A este segue-se outro negociante do lugar dos Portos, José António Gonçalves, que lança a ideia de o registar em seu nome. O negociante José Esteves ouve, e no dia seguinte, 6 de Julho parte para Melgaço e faz o registo.
Conhecido dos funcionários da Câmara de Melgaço o facto, procuram associar-se desde logo ao registante e como este preferiu vir ao Porto, à casa bancária Cupertino de Miranda e Ca. solicitar o financiamento da exploração e o alvará da concessão, de regresso verificou que o terreno, de regresso verificou que o terreno havia sido vendido a conselho das autoridade e funcionários administrativos, com a cumplicidade do secretário e da Junta e do regedor da freguesia.
Como protestou, foi preso e metido na cadeia da vila.
Primeiro abuso da autoridade.
Entretanto o administrador do concelho e professor oficial, Abílio Domingues, o Chefe da Secretaria da Câmara, Herculano Arsénio Gomes Pinheiro, o amanuense Armando da Mota Solheiro, o fiscal das obras da Câmara, Henrique Cordeiro Lucena, o fotógrafo Manuel Alves de San Payo, partem para Castro Laboreiro e ali reunidos com a Junta de Freguesia e regedor, em sessão secreta, de noite, à porta fechada, conseguem convencer a Junta de Freguesia a vender a Manuel Alves de San Payo, pelo preço ridículo de 500$00 (!!!) o único baldio do lugar da Seara, terreno com superfície de nove milhões de metros quadrados (!!!) donde o povo extraia volfrâmio e de onde já tinha saído quantidade talvez superior a 100 000$00, cálculo aproximado.
Feita a venda ao fotógrafo Manuel Alves de San Payo logo se organizou uma sociedade amoral, não só pela ilegalidade dos atos praticados, mas sobretudo pelos seus componentes. Fazem parte desta sociedade:
1º - O fotógrafo Manuel Alves de San Payo, pretenso dono do terreno, residente à Praça Marquês do Pombal, 16 – Lisboa.
2º - João de Barros Durães, Presidente da Câmara.
3º - Abílio Domingues, Administrador do Concelho e Professor oficial.
4º - Herculano A. Gomes Pinheiro, Chefe da Secretaria da Câmara.
5º - Armando da Mota Solheiro, amanuense.
6º - Carlos Ribeiro Lima, amanuense.
7º - José Esteves.
8º - Henrique Cordeiro Lucena, fiscal das obras da Câmara.

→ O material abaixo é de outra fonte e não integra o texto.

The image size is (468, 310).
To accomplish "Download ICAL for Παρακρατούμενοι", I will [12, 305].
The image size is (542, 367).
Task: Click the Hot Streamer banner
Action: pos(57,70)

9º - António Bento Esteves, Presidente da Junta da freguesia.
10º - José António Gonçalves, Secretário da Junta.
11º - Domingos Alves, genro do tesoureiro da Junta, Alfredo Domingues.
12º - Abílio Alves Carabel, regedor.
O que tudo se verifica das escrituras públicas outorgadas em 24 e 25 de Julho do corrente ano, a fls. 19 v. e 22 do livro 259 de notas do notário de Melgaço Dr. Caldas, juntas a esta exposição. Quer dizer: a sociedade organizada para compelir a junta de freguesia a vender ilegalmente nove milhões de metros de um baldio, do único baldio do lugar da Seara, do qual já se havia extraído minério no valor aproximado de 100 000$00 sem quaisquer formalidades processuais que exige a legislação mineira que eles não ignoravam e sem autorização do Exmo. Sr. Ministro do Interior, e da Junta de Colonização Interna é constituída:
1º - Pelas autoridades do concelho!
2º - Por todos os funcionários da secretária da Câmara (excetuando os contínuos).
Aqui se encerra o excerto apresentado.